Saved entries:
<<<<

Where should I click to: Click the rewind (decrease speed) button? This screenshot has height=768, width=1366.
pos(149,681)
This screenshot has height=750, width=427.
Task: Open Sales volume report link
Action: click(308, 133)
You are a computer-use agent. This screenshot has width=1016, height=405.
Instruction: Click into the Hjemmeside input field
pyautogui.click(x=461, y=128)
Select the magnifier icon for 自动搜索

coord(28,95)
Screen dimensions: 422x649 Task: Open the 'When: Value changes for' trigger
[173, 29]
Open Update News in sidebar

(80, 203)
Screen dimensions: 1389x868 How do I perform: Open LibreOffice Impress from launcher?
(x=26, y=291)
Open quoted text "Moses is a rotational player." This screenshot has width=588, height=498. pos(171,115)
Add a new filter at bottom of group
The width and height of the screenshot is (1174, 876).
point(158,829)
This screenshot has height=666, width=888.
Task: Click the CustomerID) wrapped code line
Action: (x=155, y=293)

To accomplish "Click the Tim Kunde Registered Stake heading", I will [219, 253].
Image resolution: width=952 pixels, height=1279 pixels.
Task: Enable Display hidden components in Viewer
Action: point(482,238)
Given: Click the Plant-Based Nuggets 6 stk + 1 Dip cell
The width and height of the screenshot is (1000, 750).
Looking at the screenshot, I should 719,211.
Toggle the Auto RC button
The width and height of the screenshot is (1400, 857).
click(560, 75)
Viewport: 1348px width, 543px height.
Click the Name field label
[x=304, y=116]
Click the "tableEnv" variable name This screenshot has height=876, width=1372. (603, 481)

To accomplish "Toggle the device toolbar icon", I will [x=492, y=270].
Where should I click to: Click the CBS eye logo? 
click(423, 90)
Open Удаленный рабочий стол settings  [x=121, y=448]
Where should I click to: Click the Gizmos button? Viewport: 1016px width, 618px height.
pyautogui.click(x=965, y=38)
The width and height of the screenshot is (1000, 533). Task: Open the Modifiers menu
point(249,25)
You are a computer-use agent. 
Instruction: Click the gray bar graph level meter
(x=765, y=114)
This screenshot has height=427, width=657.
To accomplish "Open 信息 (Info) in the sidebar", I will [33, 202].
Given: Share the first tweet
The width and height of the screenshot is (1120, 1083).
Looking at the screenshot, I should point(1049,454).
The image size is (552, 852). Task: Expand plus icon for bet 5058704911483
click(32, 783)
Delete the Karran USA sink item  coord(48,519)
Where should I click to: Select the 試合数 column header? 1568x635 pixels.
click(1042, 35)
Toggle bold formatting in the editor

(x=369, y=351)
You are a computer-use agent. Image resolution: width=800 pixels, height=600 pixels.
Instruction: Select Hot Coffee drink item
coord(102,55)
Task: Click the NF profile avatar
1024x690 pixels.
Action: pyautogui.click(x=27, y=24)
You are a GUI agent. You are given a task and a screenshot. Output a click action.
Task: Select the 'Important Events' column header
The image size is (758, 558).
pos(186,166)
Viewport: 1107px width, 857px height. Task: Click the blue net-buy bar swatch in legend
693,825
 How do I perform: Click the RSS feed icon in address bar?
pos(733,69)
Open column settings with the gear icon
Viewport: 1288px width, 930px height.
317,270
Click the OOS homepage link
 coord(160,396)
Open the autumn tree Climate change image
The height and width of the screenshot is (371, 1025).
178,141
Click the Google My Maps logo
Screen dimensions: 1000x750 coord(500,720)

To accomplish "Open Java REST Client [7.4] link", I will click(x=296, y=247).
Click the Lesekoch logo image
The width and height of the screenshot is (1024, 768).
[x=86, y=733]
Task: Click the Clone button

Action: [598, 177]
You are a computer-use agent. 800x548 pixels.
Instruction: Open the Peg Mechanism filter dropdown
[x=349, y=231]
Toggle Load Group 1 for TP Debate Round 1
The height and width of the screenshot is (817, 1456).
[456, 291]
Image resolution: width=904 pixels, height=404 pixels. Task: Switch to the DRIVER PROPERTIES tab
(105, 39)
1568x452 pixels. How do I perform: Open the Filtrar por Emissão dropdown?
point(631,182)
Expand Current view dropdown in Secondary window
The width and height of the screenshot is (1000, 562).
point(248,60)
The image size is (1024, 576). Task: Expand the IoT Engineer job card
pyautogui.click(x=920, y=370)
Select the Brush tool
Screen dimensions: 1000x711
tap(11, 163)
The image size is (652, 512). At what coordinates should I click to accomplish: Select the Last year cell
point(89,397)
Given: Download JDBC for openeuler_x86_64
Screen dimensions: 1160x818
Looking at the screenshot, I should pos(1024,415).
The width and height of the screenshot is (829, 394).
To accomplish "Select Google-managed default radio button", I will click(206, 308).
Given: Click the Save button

>>>>

▶ _WHAT YOU ARE ASKED TO DO_
Which lines hold the string "computer"? Copy all of them from the data above.

▶ _WRITTEN RESPONSE_
You are a computer-use agent. This screenshot has width=1016, height=405.
You are a computer-use agent. 
You are a computer-use agent. Image resolution: width=800 pixels, height=600 pixels.
You are a computer-use agent. 800x548 pixels.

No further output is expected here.